Doors: 7.00, starts: 7.30
Tickets are £5.00 or free when pre-ordering a copy of WITH LOVE, GRIEF AND FURY. Copies will also be available to purchase on the night alongside COCO ISLAND and THE IRON BRIDGE and all three poets will be happy to sign their work. If you would like a signed copy but cannot make the event, please contact us on 0161 274 3331 or manchester@blackwell.co.uk and we can arrange this for you.
About the books:
With Love, Grief and Fury – Salena Godden
With Love, Grief and Fury contains love poems, for people and the planet. Grief poems brimming with compassion, mourning what was and contemplating what could be. And poems of fire and fury that will kick some ass, tell the truth and inspire change and hope.
Over thirty years after she first stormed the UK poetry scene, the trailblazing and award-winning writer Salena Godden has produced her most audacious and definitive collection to date. Like a big sister’s arm around your shoulder, With Love, Grief and Fury is important and nourishing for the soul.
Salena Godden FRSL is an award-winning author, poet and broadcaster of Jamaican-mixed heritage based in London. Her debut novel Mrs Death Misses Death won the Indie Book Award for Fiction and the People’s Book Prize, and was shortlisted for the British Book Awards and the Gordon Burn Prize. Film and TV rights for Mrs Death Misses Death have been optioned by Idris Elba’s production company Green Door Pictures. Godden has been shortlisted for the 4thWrite short story prize and the Ted Hughes Prize. Her work has been widely anthologised and broadcast on radio, TV and film. Her poem Pessimism is for Lightweights is on permanent display at the People’s History Museum, Manchester. She was inducted as a Fellow of the Royal Society of Literature in 2022.
Coco Island – Christine Roseeta Walker
Christine Roseeta Walker’s first book is set entirely in Negril, Jamaica. Coco Island presents a compelling cycle of poems, attentive to the undertow and hidden forces that shape a place and its people. In narrative poems, in songs, in fables, in comic scenes, ghost stories and vivid character sketches – especially of girls and women – Walker artfully lays bare how economic necessity, religious belief, illness and addiction reach far into the structures of family life and community. Piecing together the isolated lives of those left behind as the island modernises, her fearless, memorable poems chart the devastation of a world.

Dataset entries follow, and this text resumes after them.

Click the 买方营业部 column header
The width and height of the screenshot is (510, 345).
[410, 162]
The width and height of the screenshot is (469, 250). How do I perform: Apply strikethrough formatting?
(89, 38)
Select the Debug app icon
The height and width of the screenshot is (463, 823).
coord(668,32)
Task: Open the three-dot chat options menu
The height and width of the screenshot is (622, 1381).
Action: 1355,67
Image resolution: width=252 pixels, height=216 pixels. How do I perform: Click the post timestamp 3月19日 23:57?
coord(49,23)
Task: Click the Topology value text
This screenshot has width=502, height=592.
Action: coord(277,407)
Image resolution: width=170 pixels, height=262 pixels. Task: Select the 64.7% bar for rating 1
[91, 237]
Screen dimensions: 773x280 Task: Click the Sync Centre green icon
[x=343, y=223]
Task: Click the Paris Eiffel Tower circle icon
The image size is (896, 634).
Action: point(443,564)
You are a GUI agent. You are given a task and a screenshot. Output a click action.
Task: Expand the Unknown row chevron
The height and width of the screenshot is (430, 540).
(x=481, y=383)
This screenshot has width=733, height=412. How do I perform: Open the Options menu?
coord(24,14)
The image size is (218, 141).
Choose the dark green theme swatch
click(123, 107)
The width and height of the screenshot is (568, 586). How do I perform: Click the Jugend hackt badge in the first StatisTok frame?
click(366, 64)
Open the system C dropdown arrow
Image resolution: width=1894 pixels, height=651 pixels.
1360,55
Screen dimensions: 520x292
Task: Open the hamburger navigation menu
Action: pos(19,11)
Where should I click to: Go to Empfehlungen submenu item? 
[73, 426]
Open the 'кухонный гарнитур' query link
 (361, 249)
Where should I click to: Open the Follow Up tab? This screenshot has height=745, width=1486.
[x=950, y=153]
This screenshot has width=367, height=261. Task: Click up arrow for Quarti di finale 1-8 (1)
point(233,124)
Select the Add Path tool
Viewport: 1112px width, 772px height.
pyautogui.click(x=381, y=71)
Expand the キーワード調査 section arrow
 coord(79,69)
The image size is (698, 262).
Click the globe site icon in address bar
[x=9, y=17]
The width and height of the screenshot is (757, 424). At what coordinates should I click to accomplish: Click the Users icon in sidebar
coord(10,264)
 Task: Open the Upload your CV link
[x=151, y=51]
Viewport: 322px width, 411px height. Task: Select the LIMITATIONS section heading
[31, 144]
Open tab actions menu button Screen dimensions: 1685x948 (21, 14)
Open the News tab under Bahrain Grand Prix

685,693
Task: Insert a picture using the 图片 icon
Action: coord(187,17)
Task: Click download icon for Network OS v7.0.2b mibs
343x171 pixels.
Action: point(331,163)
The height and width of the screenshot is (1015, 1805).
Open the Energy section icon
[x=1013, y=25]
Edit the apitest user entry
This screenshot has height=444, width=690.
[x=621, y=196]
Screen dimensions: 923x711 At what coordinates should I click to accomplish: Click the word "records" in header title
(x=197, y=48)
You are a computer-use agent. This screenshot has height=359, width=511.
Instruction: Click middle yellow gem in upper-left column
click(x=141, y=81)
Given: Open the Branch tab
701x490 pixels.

Christine Roseeta Walker is a Jamaican poet and novelist living on the outskirts of Manchester, England. She studied Creative Writing at the University of Salford and the University of Manchester. Her debut novel, The Grass is Weeping, is a revenge tragedy set in Jamaica. She also works as a commissioned poet with an archaeologist working in the Peak District, and she spends her time writing and organising poetry reading workshops in care homes for people living with dementia.
The Iron Bridge – Rebecca Hurst
Rebecca Hurst’s first collection bridges memory and observation, noting the detail of the natural world and our changing relation to it. The book’s places are made familiar by walking. It encounters other worlds alive with new and recovered ideas and images – from the folk traditions of her Sussex childhood, to archival encounters with a nineteenth-century nurse-explorer, and her undergraduate training as a Kremlinologist. Her language is deeply rooted, as keenly aware of etymologies as of history. Shaped by myth, history and desire, the poems of The Iron Bridge are theatrical, fierce, music-infused.
Rebecca Hurst is a writer, opera-maker, illustrator and researcher based in Greater Manchester. Her poetry has appeared in various magazines and anthologies, including Carcanet’s New Poetries VIII. She is the author of a poetry pamphlet, The Fox’s Wedding (Emma Press, 2022). Rebecca has a PhD from the University of Manchester, and is co-founder of the Voicings Collective, an ensemble that devises new music theatre, and teaches creative writing in schools, universities, museums, and the community.